Passport and other ID photos
“I loathe my own face.”
Francis Bacon
Here’s something you can think about in a quiet moment: is there anyone alive right now who hasn’t been photographed? Deep in the Amazon there are tribes that have had little contact with the outside world but we know about some of them because we’ve seen photographs of groups of villagers taken from helicopters or else anthropologists have managed some furtive snaps. There are groups like the Amish who reject modern technology but in order to live in the US they need to have their identities recorded somewhere and that involves a camera. Billions of people around the world have access to cameras but when it comes to documenting citizens, states have vested interests in seeing everyone photographed. Take a country like North Korea where it’s likely very few people own cameras; the government has doubtlessly made sure that every citizen has been thoroughly documented. As a rule of thumb; the more authoritarian the state, the more photographs it has on file of its citizens. In Turkey a few years ago, any foreigner applying for a residence permit had to submit 16 photographs that were then distributed to various ministries. Today 4 is sufficient, which doesn’t mean the state has become less vigilant, rather its bureaucracy has become more streamlined.

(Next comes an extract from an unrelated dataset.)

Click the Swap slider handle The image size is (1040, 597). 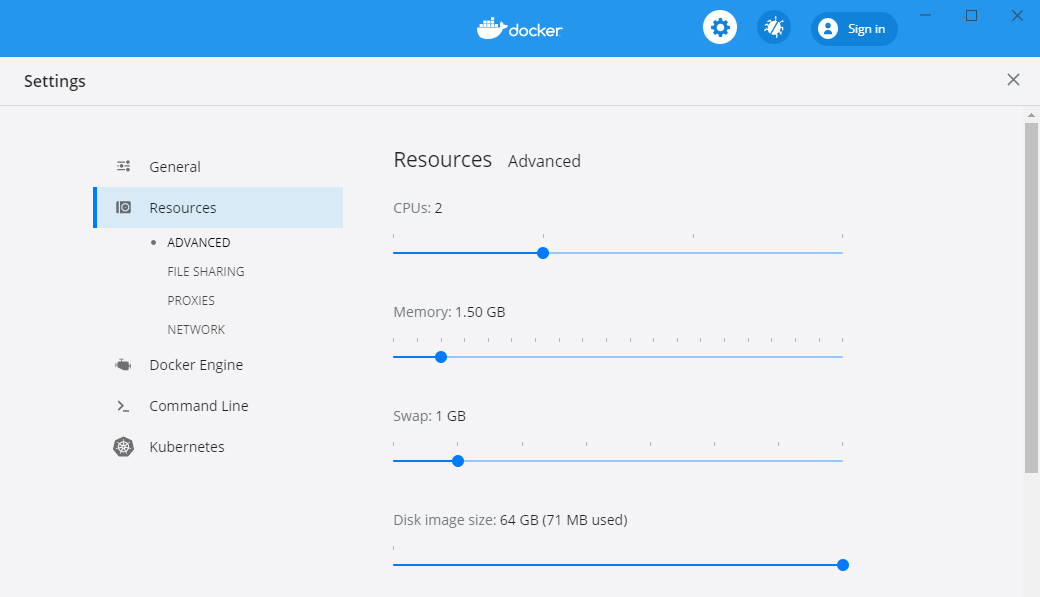click(458, 461)
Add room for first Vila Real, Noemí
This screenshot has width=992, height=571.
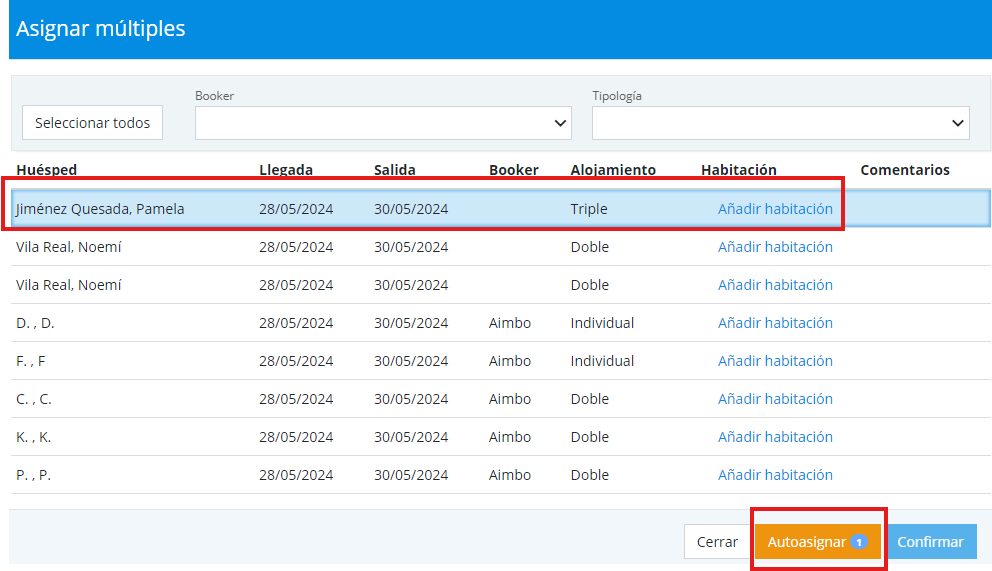775,247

The realization that photography was useful to the state for monitoring citizens occurred pretty much immediately the collodion process was invented and photographs could be reproduced ad infinitum. There are accounts from the early 1860s of police departments in the US photographing everyone they had arrested. This was for identification only and only for local use. Transmitting photographic records of felons to other police departments was either impractical or unnecessary and the images could not yet be reproduced on posters. Still, it’s interesting (maybe not surprising) that the first people considered for this type of documentation were those perceived to be enemies of the state. It shows that the camera was always perceived to be an authoritarian’s tool.
In 1863 a Manchester man, a Mr McLachlan, wrote to the English papers with a proposition. Every photographic studio in the UK should photograph every notable citizen and submit the results to the National Portrait Gallery. The NPG had opened in 1856 and Mr McLachlan’s idea was that to be a genuine portrait gallery it needed to be a storehouse of the nation’s identity, not simply a repository of fine art. The NPG didn’t take up McLachlan’s idea though over a century and a half it has become something like what he envisioned. There are very few notables from the era who don’t have a CDV in the collection though quite a few studios are missing.
In 1871 London’s police department wanted every criminal arrested to be photographed. Some what had a bit of previous were clever enough to take the issue to the courts and convinced a few magistrates that a man’s portrait was his personal property so they ought not sit in front of a camera until they had at least been convicted. It is probably thanks to them that in most countries now people aren’t photographed until they have been formally charged.
If you think the fax is an invention from the 1970s you are out by about 100 years. In December 1876 Police in Lyons transmitted a photographic image of a wanted man to Paris. As the man alighted from his train gendarmes holding a paper copy of his portrait moved in an arrested him. From about the same time – dates need to be confirmed – an American journalist attended a prizefight in Paris and like everyone else was asked to present his photo as proof of ID. Incidentally there is a whole other history of the display of photographs of executed criminals, not so the public could identify them of course but so their extinction could be celebrated.
For a lot of people a trip to the studio for an obligatory passport photo is no light matter. Considering the sole purpose of the portrait is to provide a reasonable likeness for identification purposes, taking time to apply make up, choose the right outfit and attend to the hair – especially that – the time spent can seem excessive. Then again, there are people haunted by their passport photo. They cringe when they hand the document over to the customs official, strangely unaware that if they look that hideous in an instant photo they probably don’t in real life. Fortunately, in Turkey photographers are an understanding lot. The studio always has a small table with a comb, a mirror and a few small items to patch up any potential mistakes. The photographers are always considerate and give the subject a couple of minutes to prepare themselves.